Read a file line by line from S3 using boto?
I know it's a very old question.
But as for now, we can just use s3_conn.get_object(Bucket=bucket, Key=key)['Body'].iter_lines()
You may find https://pypi.python.org/pypi/smart_open useful for your task.
From documentation:
for line in smart_open.smart_open('s3://mybucket/mykey.txt'):
print line
The codecs
module in the stdlib provides a simple way to encode a stream of bytes into a stream of text and provides a generator to retrieve this text line-by-line. It can be used with S3 without much hassle:
import codecs
import boto3
s3 = boto3.resource("s3")
s3_object = s3.Object('my-bucket', 'a/b/c.txt')
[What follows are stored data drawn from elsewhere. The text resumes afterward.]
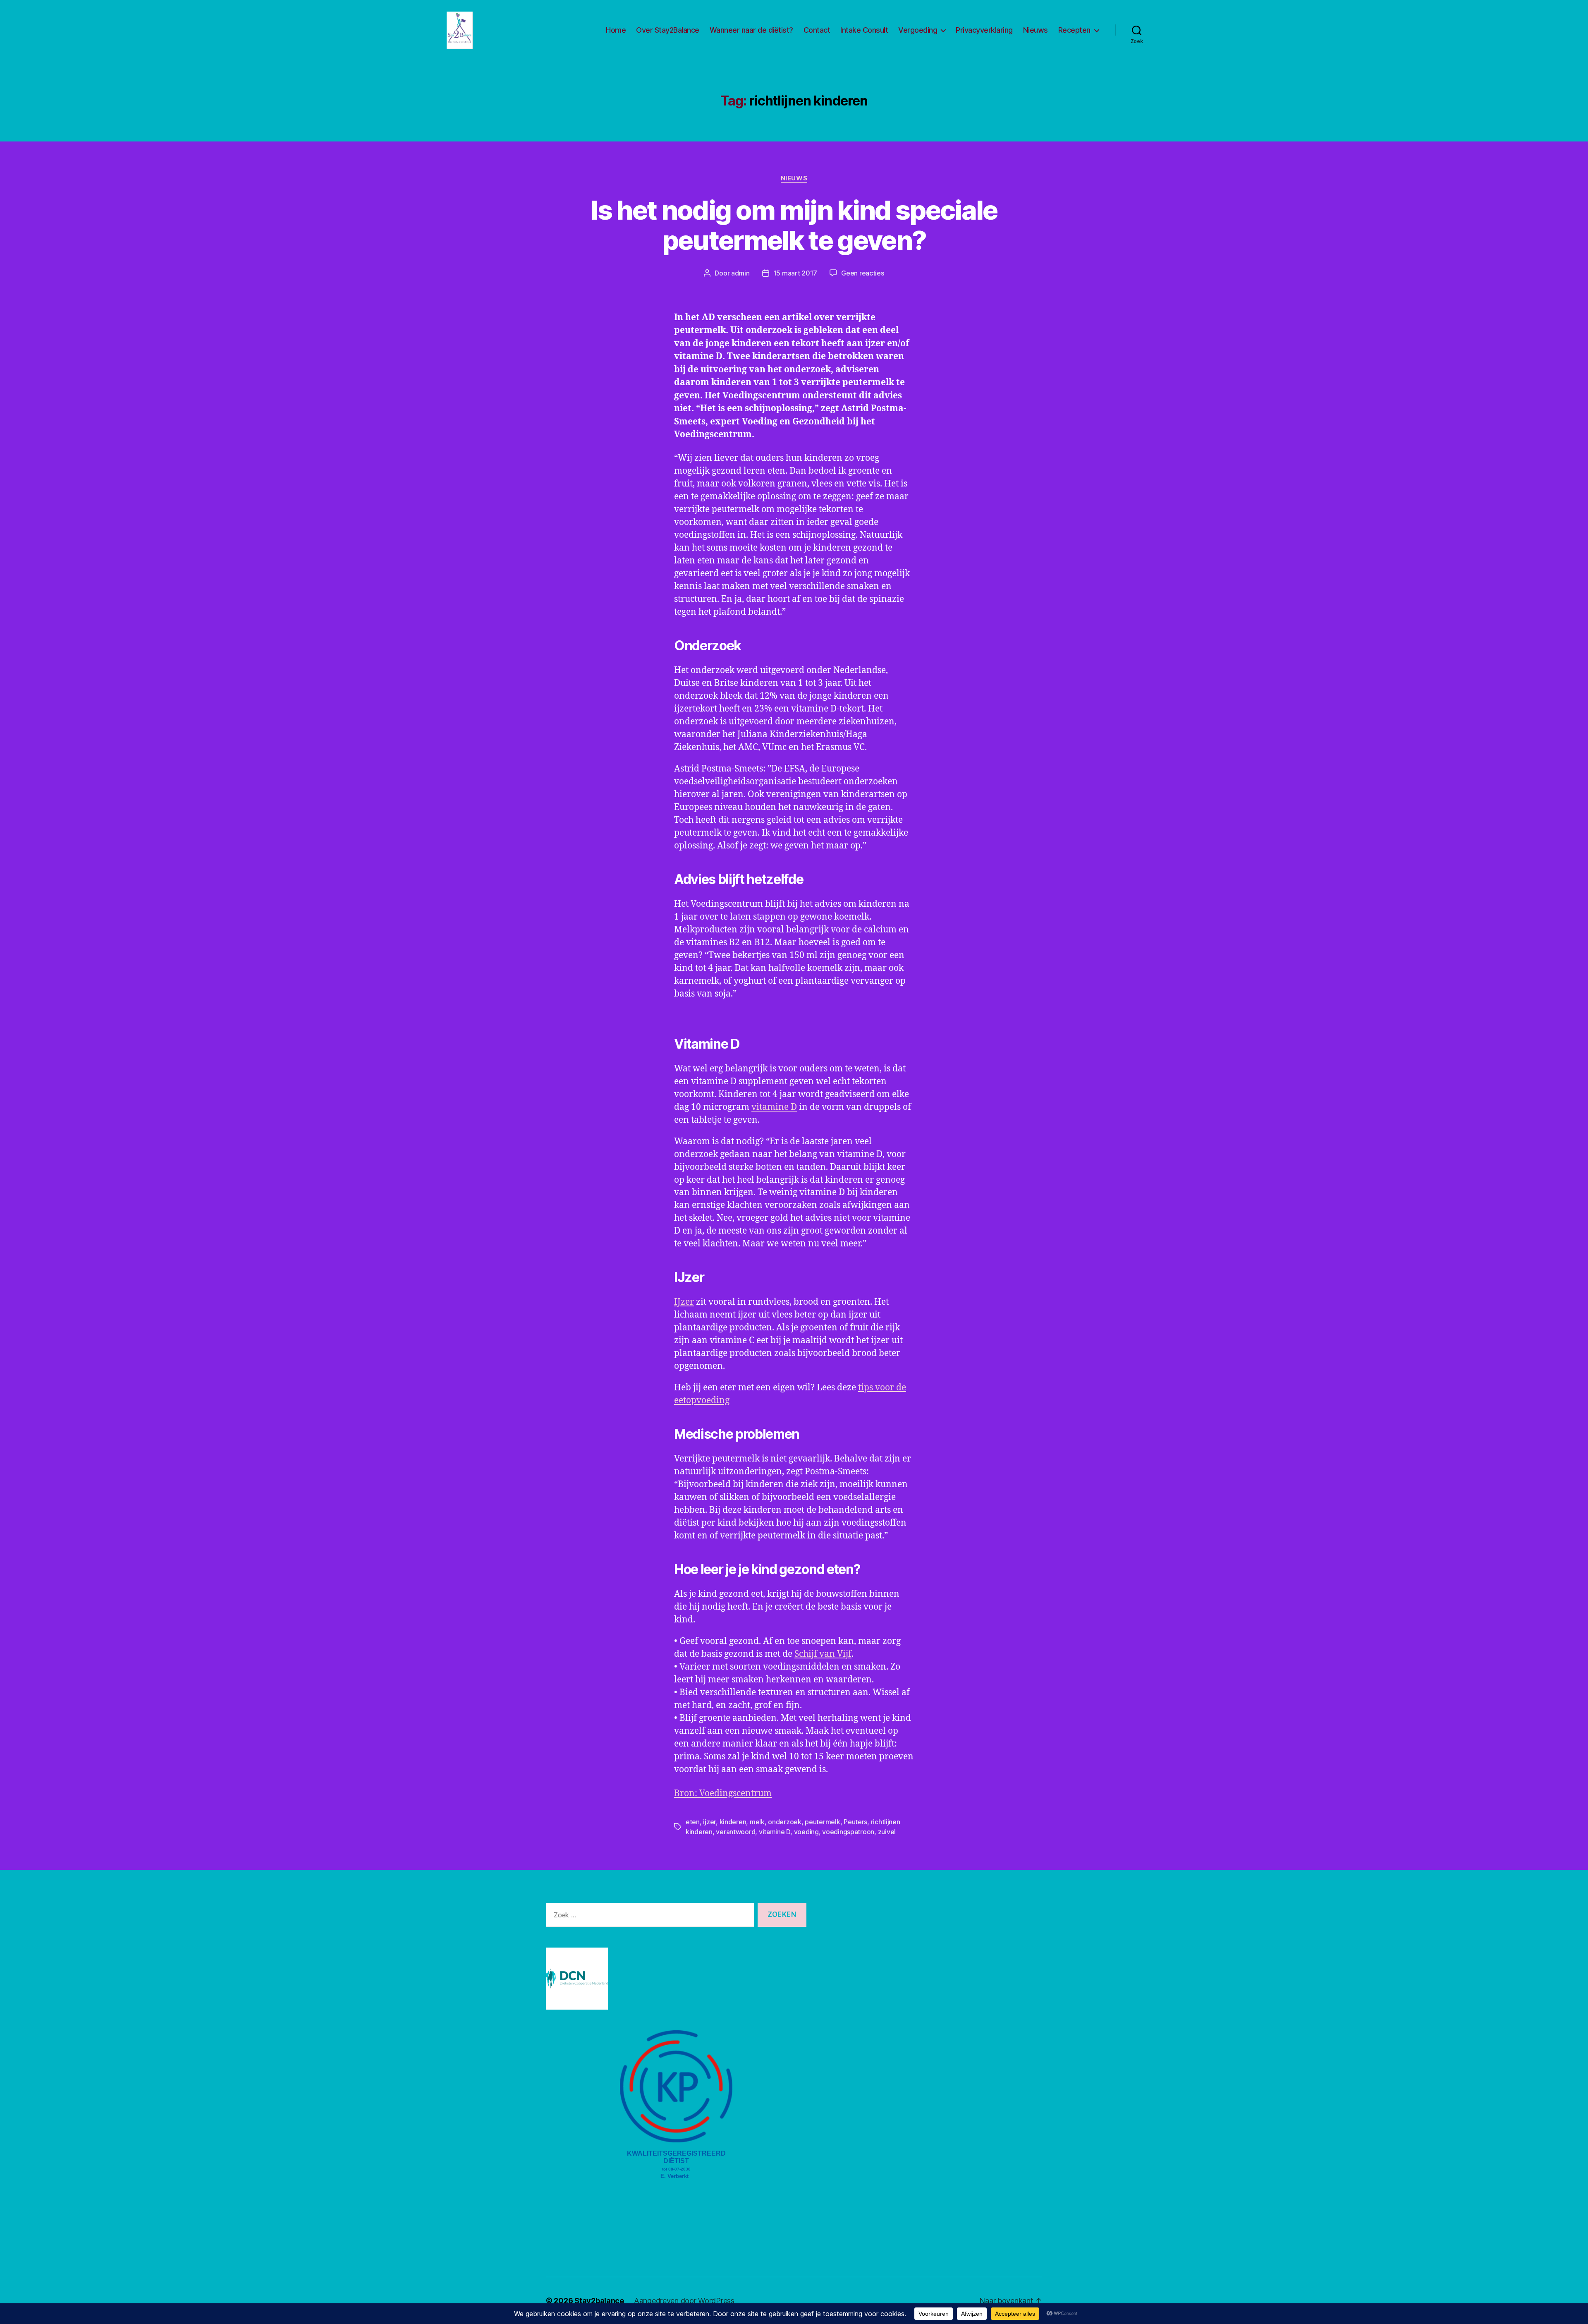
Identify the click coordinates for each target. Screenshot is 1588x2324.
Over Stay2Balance (667, 30)
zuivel (887, 1832)
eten (693, 1822)
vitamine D (774, 1107)
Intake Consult (864, 30)
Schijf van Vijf (822, 1654)
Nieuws (1035, 30)
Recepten (1074, 30)
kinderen (733, 1822)
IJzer (684, 1302)
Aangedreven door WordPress (684, 2300)
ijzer (709, 1822)
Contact (817, 30)
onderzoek (784, 1822)
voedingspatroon (848, 1832)
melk (757, 1822)
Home (616, 30)
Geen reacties (862, 273)
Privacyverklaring (984, 30)
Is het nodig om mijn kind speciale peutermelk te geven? (794, 225)
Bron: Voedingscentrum (723, 1793)
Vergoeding (917, 30)
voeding (806, 1832)
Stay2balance (599, 2300)
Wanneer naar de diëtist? (751, 30)
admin (740, 273)
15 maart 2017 (795, 273)
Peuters (855, 1822)
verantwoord (735, 1832)
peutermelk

line_stream = codecs.getreader("utf-8")
for line in line_stream(s3_object.get()['Body']):
print(line)
Here's a solution which actually streams the data line by line:
from io import TextIOWrapper
from gzip import GzipFile
...
# get StreamingBody from botocore.response
response = s3.get_object(Bucket=bucket, Key=key)
# if gzipped
gzipped = GzipFile(None, 'rb', fileobj=response['Body'])
data = TextIOWrapper(gzipped)
for line in data:
# process line